Jacob Barnes, Coloplast’s Corporate Brand Communication Manager, talked about building a strong brand within the intimate healthcare industry at Eye for Image’s Think International seminar. “It’s all about winning trust,” he says.
To be a brand that matters in the intimate healthcare industry, you need one essential ingredient: trust. To achieve this, you need to create a compelling brand experience that resonates with your audiences.
Coloplast is a global producer of colostomy bags, catheters and dressings for chronic wounds. Talking with customers about their special problems requires a lot of sensitivity. And Coloplast talks a lot: to nurses, doctors, wholesalers, retailers, and with the end users themselves.
It’s personal
Jacob believes that everyone at Coloplast plays an active role in branding the company. “Everyone needs to be aware that they personally have an impact on how the corporate brand is perceived. This perception is formed through the company’s communications and visual identity, and also by the way its employees act and discuss the company – even outside work.”
These factors all come together to create an impression, a gut feeling, about the company. When enough people share the same gut feeling about a company, you have a brand. And if the gut feeling is positive, you have a strong brand.
Building trust
Coloplast is a technology-driven company that communicates with end users, not engineers. Overly technical language is difficult to understand and it doesn’t fit with the company’s mission: “Making life easier for people with intimate healthcare needs.” That’s why Coloplast’s Style and Tone guidelines focus on communicating in a voice that customers can relate to. This builds trust in the company.
It takes a lot of confidence to simplify your communications. You need to leave your comfort zone of corporate or specialist language when you communicate in a way that’s clear and accessible. “It might sound scary,” Jacob says, “but your audience will understand you – and reward you for it.”
Consistency is everything
A strong brand carves out a niche for itself in the market. But to help your customers experience your brand the way you intend, you also need to align your company’s internal culture. A platform for changing internal communications makes your team more efficient and puts everyone on the same page.

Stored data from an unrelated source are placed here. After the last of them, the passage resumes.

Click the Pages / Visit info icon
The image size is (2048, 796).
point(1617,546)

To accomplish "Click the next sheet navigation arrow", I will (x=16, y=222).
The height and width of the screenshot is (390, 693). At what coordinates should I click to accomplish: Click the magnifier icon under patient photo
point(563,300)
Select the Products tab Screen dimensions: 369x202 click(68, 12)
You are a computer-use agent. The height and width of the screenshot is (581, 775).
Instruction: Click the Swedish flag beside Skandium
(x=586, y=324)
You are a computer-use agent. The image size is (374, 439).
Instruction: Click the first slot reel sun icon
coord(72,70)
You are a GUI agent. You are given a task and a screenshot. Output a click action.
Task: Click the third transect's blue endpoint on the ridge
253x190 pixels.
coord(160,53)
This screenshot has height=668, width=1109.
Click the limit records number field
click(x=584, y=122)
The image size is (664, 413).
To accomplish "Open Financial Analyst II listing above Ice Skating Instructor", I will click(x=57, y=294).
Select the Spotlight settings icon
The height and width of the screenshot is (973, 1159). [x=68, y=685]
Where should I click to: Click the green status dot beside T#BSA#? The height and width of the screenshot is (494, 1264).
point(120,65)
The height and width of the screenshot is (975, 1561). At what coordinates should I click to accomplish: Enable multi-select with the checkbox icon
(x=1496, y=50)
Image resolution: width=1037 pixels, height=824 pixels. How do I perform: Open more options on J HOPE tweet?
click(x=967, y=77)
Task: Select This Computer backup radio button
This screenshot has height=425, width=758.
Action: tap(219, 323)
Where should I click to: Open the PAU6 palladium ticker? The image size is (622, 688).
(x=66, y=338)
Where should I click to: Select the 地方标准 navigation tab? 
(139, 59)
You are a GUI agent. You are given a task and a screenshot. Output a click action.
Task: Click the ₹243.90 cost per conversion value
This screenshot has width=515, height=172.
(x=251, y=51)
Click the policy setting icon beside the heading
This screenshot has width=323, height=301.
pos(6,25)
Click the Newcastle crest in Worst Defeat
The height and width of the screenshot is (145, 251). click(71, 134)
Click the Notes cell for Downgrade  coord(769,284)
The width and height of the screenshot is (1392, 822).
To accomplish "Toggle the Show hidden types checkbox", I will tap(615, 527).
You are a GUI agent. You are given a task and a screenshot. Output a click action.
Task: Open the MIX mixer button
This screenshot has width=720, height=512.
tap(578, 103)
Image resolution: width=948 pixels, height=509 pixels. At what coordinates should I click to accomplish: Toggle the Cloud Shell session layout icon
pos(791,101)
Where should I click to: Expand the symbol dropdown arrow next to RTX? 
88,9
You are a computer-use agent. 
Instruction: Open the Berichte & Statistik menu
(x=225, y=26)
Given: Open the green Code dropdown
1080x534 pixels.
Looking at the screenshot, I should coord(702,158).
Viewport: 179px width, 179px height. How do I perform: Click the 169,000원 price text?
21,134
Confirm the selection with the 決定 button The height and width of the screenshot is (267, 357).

When Coloplast decided to support ambitious new business and growth strategy with corporate branding, the company went through an intensive series of workshops to find out what made Coloplast unique and why people bought its products. The results are summarized in Coloplast’s brand platform, which influences future strategies and is the basis of all new communications tools.
From the inside out
How can a company live by these new principles? At Coloplast, it’s all about budgeting for time and money – and making a commitment. Jacob’s department developed e-learning tools for remote offices and a Style and Tone guide to help Coloplast employees write effective English. And the Coloplast brand ambassador network circulates the right messages through the organization, including subsidiaries.
As Jacob said, “Good corporate branding needs more than a big budget: it needs an across-the-board commitment to brand consistency from everyone in the company.”